Assigned task:
Which lines of the records contain the word "orange"? Show each of them.

[Stored items]
────────────────

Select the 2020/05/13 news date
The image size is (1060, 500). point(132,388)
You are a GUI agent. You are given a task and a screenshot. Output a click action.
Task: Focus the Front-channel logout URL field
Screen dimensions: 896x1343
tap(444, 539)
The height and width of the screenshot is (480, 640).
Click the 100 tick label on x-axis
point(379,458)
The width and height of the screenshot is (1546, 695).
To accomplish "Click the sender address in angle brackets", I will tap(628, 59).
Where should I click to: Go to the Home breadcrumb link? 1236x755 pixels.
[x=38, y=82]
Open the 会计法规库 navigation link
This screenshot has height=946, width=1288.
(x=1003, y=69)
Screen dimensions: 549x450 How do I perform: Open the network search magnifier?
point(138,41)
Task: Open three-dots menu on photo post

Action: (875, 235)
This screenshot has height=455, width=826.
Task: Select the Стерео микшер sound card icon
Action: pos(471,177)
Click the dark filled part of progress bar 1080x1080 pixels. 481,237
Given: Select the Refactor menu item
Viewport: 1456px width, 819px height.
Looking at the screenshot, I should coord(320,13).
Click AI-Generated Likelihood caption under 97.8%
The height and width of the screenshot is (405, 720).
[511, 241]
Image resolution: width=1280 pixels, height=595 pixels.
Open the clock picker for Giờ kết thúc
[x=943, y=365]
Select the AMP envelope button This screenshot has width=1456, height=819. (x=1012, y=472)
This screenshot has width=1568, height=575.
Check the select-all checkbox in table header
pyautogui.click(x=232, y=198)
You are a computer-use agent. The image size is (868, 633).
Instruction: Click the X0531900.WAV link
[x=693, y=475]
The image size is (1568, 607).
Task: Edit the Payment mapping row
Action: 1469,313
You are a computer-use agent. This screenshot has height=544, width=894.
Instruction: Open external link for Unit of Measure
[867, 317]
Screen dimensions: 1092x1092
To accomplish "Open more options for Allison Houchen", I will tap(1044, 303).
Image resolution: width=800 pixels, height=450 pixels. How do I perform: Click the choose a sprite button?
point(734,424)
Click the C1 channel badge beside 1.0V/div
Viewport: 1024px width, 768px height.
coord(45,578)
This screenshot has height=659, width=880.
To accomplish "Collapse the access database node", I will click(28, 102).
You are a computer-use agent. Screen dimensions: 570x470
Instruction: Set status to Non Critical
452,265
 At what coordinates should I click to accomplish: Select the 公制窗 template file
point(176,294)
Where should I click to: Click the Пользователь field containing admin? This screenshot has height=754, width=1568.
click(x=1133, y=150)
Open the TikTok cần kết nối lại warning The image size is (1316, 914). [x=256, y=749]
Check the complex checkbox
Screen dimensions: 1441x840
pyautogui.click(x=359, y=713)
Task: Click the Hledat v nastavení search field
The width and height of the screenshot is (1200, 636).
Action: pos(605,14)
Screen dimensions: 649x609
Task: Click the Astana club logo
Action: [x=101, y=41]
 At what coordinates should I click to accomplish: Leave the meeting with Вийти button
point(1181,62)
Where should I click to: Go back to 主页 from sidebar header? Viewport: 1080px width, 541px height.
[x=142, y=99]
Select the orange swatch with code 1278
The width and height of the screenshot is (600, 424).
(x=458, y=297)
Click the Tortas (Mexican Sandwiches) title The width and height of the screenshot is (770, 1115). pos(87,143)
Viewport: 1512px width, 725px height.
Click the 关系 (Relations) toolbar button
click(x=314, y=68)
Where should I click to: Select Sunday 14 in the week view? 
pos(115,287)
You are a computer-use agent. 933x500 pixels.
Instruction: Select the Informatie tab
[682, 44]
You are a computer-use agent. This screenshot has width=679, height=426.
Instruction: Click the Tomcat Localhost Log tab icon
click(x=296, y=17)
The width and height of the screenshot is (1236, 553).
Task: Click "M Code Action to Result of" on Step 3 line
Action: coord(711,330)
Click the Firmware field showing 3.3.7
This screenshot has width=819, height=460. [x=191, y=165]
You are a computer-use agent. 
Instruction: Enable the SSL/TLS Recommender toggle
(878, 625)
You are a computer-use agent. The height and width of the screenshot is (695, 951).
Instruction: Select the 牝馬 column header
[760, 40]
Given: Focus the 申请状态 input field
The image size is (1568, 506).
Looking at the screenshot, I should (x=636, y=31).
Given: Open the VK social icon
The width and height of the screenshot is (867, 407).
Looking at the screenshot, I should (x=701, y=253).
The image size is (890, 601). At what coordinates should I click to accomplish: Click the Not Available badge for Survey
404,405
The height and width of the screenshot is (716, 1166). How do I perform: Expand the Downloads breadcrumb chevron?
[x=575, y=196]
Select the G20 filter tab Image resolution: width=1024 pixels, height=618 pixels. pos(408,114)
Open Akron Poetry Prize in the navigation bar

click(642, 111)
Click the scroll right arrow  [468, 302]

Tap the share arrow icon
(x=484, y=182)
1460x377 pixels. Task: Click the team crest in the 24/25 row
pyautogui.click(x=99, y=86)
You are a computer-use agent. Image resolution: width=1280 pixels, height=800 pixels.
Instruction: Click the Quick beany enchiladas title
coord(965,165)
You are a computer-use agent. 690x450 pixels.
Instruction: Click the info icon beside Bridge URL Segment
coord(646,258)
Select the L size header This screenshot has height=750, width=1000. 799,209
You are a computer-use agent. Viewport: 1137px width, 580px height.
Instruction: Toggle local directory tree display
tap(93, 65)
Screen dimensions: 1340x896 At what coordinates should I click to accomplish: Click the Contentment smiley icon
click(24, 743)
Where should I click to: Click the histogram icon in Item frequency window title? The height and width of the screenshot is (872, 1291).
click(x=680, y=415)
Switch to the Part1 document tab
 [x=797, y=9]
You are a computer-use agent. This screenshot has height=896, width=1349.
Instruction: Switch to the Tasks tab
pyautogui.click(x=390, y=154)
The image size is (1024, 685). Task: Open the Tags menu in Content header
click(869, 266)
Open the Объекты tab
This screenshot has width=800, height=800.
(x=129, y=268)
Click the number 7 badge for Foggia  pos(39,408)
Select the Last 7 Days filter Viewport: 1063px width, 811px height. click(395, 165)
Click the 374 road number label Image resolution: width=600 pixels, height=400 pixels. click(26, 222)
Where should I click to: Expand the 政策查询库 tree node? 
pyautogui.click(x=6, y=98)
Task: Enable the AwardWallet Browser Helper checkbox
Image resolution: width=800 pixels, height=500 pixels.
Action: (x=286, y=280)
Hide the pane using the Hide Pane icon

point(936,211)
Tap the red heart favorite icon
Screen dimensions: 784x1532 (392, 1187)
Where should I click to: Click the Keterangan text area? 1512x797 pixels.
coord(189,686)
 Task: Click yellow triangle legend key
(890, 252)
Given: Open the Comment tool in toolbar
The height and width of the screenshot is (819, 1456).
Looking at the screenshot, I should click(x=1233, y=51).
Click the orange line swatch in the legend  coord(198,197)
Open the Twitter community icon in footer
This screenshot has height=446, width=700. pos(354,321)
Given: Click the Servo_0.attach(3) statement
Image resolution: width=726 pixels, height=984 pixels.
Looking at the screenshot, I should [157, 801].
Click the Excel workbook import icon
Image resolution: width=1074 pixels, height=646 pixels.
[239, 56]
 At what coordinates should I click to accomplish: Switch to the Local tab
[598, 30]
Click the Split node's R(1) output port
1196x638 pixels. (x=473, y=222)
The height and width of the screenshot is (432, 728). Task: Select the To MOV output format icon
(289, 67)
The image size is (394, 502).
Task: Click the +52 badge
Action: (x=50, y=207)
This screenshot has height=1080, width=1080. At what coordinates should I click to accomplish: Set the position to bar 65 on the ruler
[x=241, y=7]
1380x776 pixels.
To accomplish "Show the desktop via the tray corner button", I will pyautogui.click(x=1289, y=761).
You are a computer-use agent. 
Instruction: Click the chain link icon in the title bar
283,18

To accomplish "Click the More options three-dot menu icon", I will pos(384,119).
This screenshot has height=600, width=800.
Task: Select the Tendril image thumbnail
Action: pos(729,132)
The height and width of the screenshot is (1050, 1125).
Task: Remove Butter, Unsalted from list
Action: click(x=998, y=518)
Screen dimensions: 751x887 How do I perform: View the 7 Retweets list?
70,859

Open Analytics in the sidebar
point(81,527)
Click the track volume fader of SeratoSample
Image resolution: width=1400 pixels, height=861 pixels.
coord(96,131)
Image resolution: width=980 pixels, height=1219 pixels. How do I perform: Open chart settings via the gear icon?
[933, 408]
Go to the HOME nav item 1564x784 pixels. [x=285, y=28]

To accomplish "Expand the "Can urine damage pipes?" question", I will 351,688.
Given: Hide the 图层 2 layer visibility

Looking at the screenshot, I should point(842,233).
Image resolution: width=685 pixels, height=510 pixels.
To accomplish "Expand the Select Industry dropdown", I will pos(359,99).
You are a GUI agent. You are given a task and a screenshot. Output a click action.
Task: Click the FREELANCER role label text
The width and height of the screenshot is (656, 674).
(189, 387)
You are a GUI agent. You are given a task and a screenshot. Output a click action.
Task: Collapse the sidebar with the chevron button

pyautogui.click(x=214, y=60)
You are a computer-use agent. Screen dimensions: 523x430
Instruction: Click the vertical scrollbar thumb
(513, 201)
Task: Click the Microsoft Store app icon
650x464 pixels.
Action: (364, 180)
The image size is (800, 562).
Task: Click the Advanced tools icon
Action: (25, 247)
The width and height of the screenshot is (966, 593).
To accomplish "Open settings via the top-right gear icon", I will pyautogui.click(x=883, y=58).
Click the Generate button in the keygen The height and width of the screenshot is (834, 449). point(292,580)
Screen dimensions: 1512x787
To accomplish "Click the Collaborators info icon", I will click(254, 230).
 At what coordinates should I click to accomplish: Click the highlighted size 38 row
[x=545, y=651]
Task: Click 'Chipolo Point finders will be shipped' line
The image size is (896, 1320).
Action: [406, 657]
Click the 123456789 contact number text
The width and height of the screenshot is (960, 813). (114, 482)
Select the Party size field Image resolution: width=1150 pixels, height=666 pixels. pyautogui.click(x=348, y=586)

────────────────

Your solution:
Select the orange swatch with code 1278
Click the orange line swatch in the legend  coord(198,197)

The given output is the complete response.